Print only the closing part of the entries. It starts at the line containing "Leroy Somer R450 (350, 1110)" and includes the final line, exactly as written.

(Beginning of GIVEN RECORDS)

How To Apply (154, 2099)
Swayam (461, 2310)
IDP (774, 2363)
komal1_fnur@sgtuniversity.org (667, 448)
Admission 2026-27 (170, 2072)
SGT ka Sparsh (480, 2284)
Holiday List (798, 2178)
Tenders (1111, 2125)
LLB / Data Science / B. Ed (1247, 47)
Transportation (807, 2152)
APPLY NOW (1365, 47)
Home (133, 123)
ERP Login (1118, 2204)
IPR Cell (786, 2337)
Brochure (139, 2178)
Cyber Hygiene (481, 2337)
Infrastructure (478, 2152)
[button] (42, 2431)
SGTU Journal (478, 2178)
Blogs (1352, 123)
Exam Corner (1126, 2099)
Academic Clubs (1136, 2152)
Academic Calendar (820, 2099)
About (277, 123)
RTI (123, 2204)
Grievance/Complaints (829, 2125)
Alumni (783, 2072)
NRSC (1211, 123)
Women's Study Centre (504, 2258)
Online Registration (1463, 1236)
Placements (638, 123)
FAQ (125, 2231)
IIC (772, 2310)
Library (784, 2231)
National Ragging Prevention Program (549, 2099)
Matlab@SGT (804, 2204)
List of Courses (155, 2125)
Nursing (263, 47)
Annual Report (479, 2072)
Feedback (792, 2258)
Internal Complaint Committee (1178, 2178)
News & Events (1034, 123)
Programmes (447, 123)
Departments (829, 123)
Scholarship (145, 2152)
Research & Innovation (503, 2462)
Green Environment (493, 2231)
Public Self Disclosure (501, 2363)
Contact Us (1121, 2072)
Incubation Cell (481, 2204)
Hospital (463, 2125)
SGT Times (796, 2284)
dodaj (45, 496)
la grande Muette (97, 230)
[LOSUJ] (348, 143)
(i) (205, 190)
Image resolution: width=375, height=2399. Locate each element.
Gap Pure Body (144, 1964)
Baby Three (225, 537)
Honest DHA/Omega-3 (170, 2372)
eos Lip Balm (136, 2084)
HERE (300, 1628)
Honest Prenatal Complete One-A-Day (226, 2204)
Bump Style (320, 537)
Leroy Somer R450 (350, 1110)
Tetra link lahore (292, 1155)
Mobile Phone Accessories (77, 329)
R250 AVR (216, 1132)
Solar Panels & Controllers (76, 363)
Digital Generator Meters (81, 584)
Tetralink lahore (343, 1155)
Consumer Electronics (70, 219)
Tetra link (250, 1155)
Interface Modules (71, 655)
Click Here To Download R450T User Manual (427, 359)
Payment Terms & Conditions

(End of GIVEN RECORDS)

--- OUTPUT ---
Leroy Somer R450 (350, 1110)
Tetra link lahore (292, 1155)
Mobile Phone Accessories (77, 329)
R250 AVR (216, 1132)
Solar Panels & Controllers (76, 363)
Digital Generator Meters (81, 584)
Tetralink lahore (343, 1155)
Consumer Electronics (70, 219)
Tetra link (250, 1155)
Interface Modules (71, 655)
Click Here To Download R450T User Manual (427, 359)
Payment Terms & Conditions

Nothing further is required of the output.